Voici un exemple. Le droit international n’interdit pas tous les dommages collatéraux en cas de bombardement. Cependant, il exige que les victimes civiles soient évitées autant que possible ; et surtout, il interdit tout dommage civil causé incidemment et qui serait excessif par rapport à l’avantage militaire attendu en éliminant une cible légitime. C’est un critère d’équilibre – une caractéristique commune du droit, tant international que national. Lorsqu’appliquée de bonne foi, cette règle peut sauver nombre de vies (et elle l’a fait). En revanche, elle repose sur l’hypothèse que la vie des civils a une certaine valeur ; et surtout que toutes les vies des civils ont une valeur égale.
Il est facile de comprendre ce qui peut conduire – pour des raisons aussi évidentes que déplorables – les commandants à dénigrer les vies de ceux qu’ils associent à leurs adversaires. Mais il est également facile de comprendre comment le fait de nier la valeur de la vie des civils finira par vider le droit de son sens. Le DIH ne peut avoir un impact sur la vie, la santé et la dignité des victimes des conflits armés que s’il est interprété de manière à les protéger véritablement. Quel rôle le droit humanitaire peut-il véritablement jouer si les personnes qu’il est censé protéger ont déjà été déshumanisées ?
Cette tendance devient d’autant plus pernicieuse lorsque l’on constate que la plupart des États accordent plus d’attention à certaines victimes de certains conflits armés qu’à d’autres.
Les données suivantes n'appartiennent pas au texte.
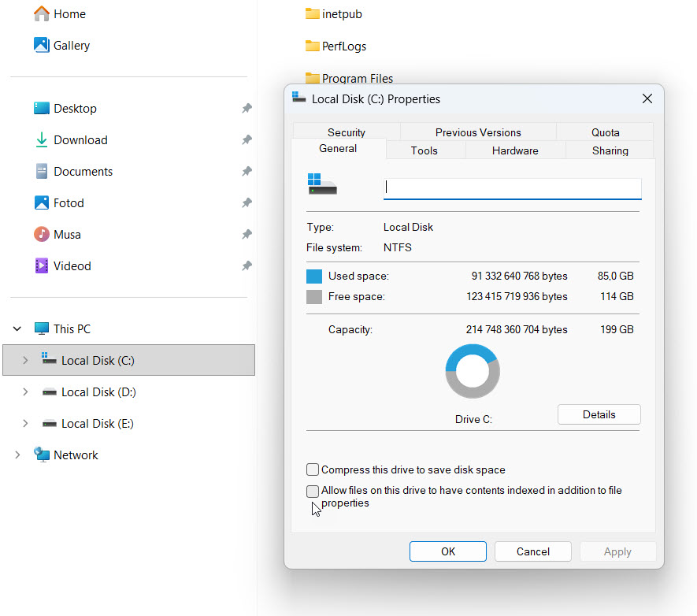Open Musa via music note icon
This screenshot has width=697, height=616.
42,234
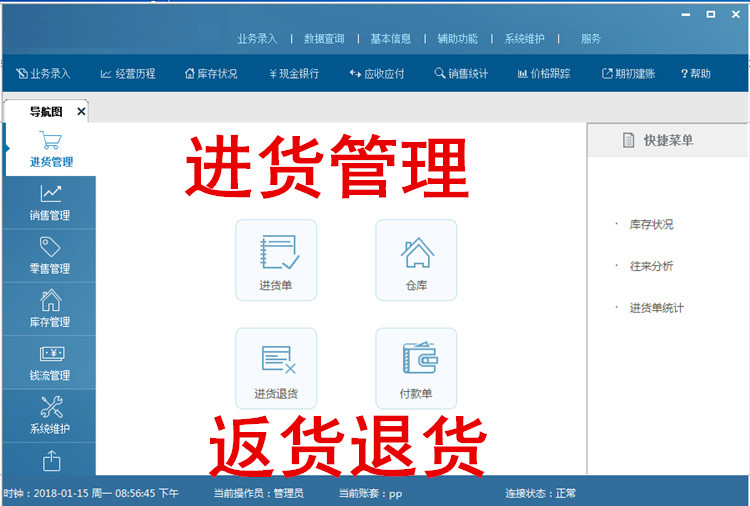Open the 数据查询 top menu
The image size is (750, 506).
point(323,39)
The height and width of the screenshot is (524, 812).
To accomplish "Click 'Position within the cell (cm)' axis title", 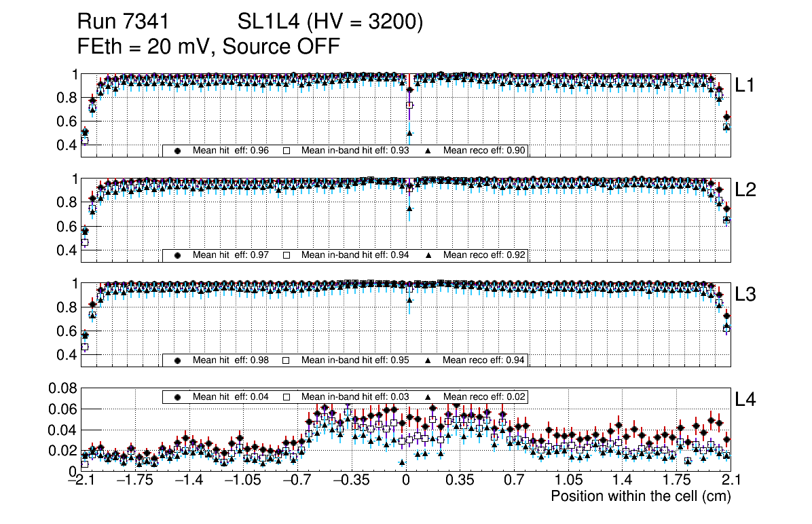I will tap(640, 496).
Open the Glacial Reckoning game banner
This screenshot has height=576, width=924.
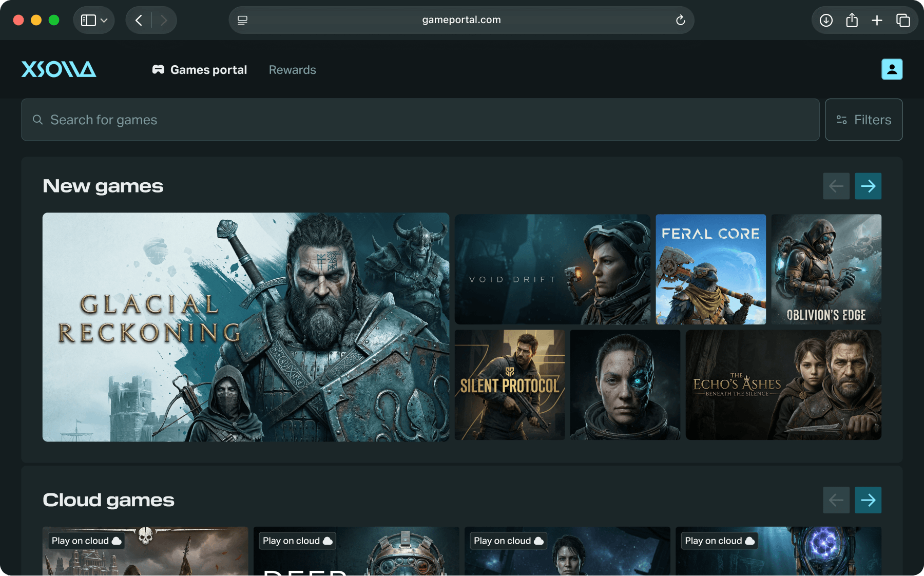245,327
Ceci n’est qu’un exemple de la manière dont le DIH est fragilisé par des interprétations qui sont le fruit de calculs intéressés, destinées à autoriser des opérations militaires permissives à court-terme. Cependant, à long terme, si l’application opportuniste du DIH continue de gagner du terrain, nous assisterons, impuissants, au basculement du fragile équilibre du droit qui, au lieu de sauver des vies, deviendra simplement un autre outil au service de la puissance militaire.
Comment les États peuvent intervenir pour remédier à ces difficultés
Les États doivent agir pour inverser cette tendance. Dans les systèmes nationaux, les tribunaux et les législateurs veillent souvent à ce que les lois ne soient pas détournées de leur objectif. Ces institutions sont rares sur la scène internationale, et il revient aux États de s’assurer que le DIH remplit son objectif initial. Ils peuvent faire beaucoup, en commençant par appliquer le DIH de bonne foi et en gardant à l’esprit les conséquences des interprétations qui sacrifient le but humanitaire du droit au profit de l’opportunisme militaire.
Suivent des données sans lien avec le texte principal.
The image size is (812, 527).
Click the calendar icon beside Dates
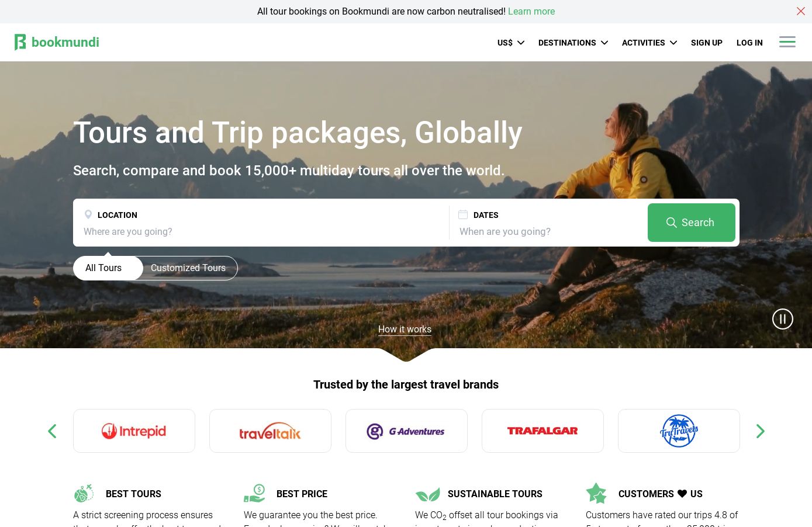tap(463, 214)
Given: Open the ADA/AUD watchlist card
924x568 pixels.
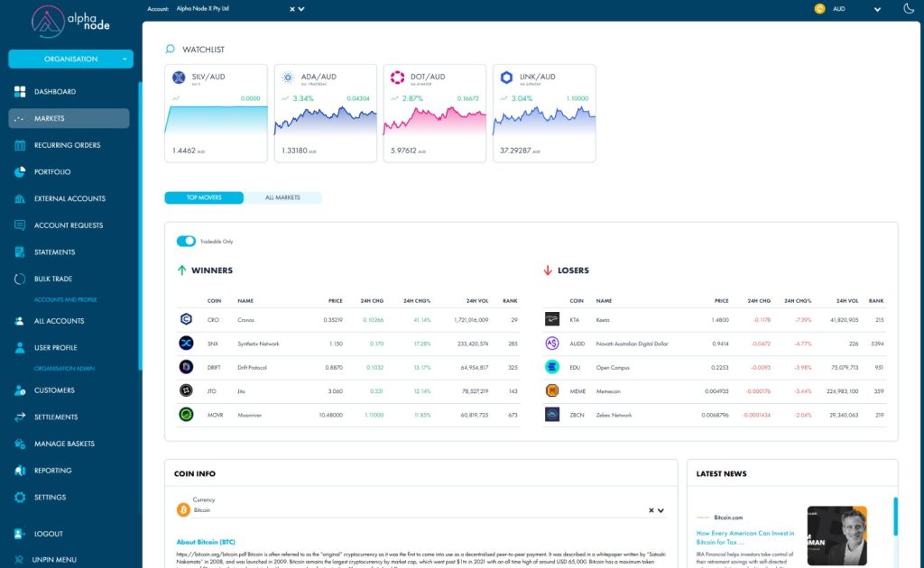Looking at the screenshot, I should point(325,113).
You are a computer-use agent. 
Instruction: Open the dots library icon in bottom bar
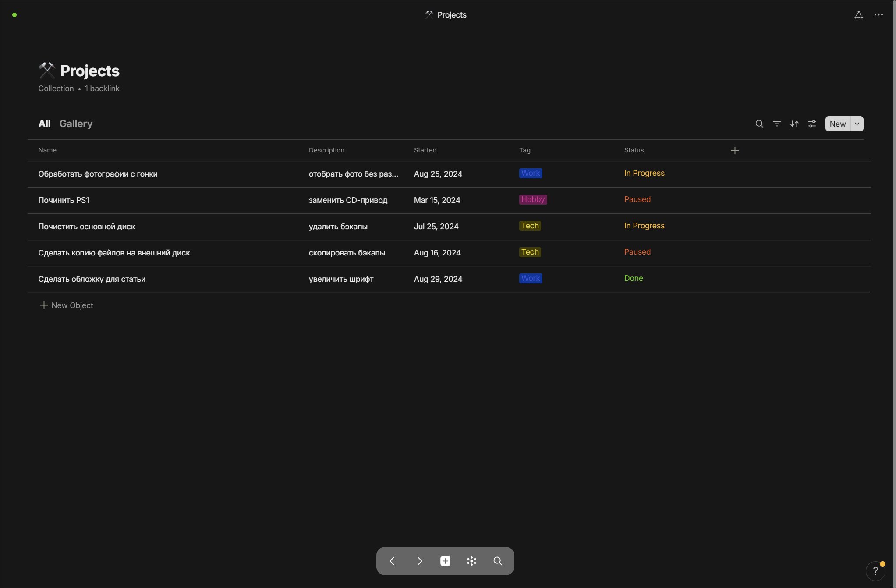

Les États peuvent également montrer l’exemple et appliquer les mêmes normes à tous, sans traitement de faveur. Ils peuvent s’influencer mutuellement en conditionnant l’aide militaire et les transferts d’armements. Ils peuvent réduire l’incertitude juridique en adhérant à des traités qu’ils n’ont pas encore ratifiés. Et ils peuvent tenir les violateurs responsables de leurs actes devant leurs tribunaux nationaux.
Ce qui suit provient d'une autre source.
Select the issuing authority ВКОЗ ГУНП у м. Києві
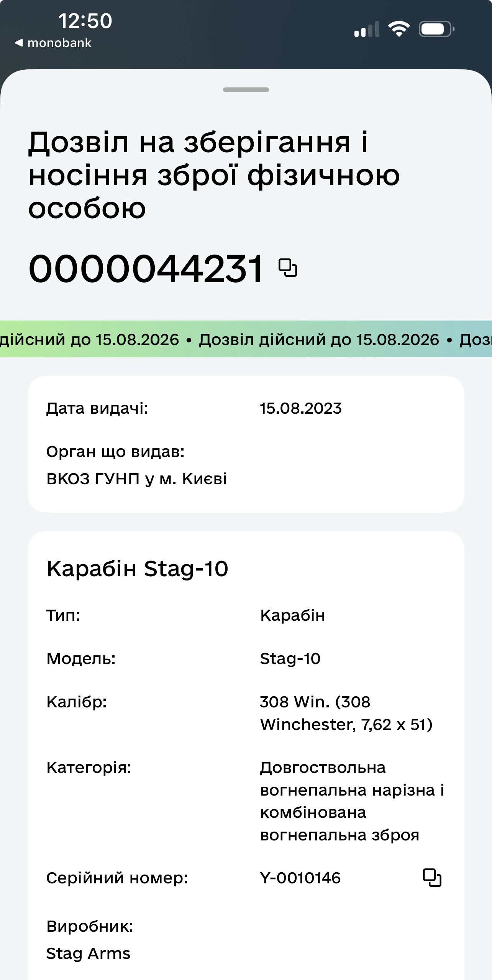coord(136,479)
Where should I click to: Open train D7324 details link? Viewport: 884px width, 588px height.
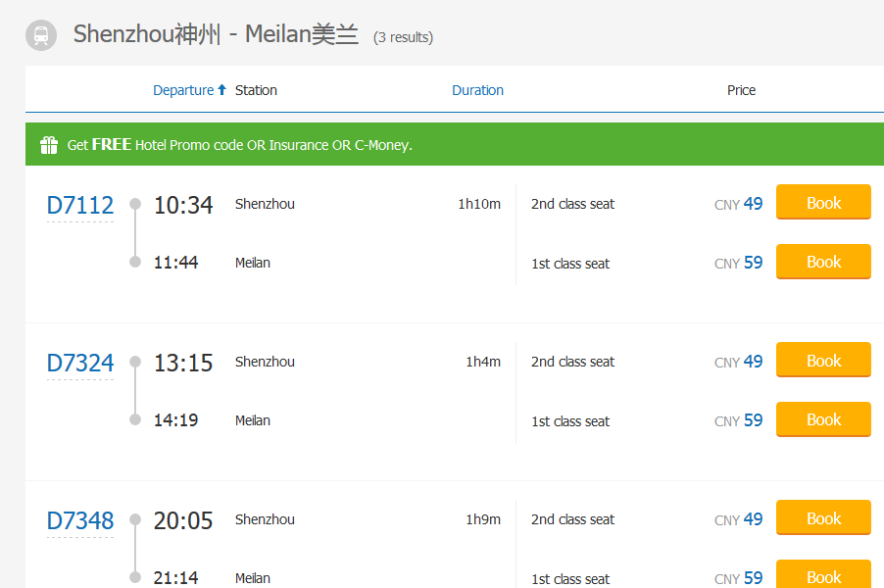click(80, 364)
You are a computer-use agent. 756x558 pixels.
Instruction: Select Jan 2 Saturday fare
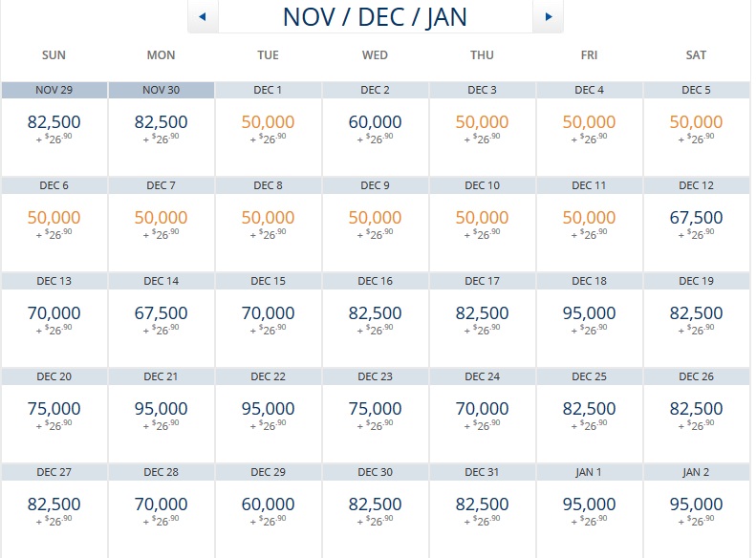click(697, 504)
Personne ne peut sérieusement prétendre que le droit des conflits armés est inadapté à son but – les États et leurs forces armées l’ont élaboré après deux guerres mondiales précisément dans cet objectif – et aucun État du monde ne nie les obligations qui lui incombent au titre du DIH. Néanmoins, le fait d’instrumentaliser le droit au service d’objectifs politiques peut menacer sa raison d’être, et ainsi sa légitimité. Les États et leurs conseillers juridiques doivent prendre au sérieux leur responsabilité de faire respecter les lois de la guerre– pas seulement les règles, mais aussi l’esprit du droit.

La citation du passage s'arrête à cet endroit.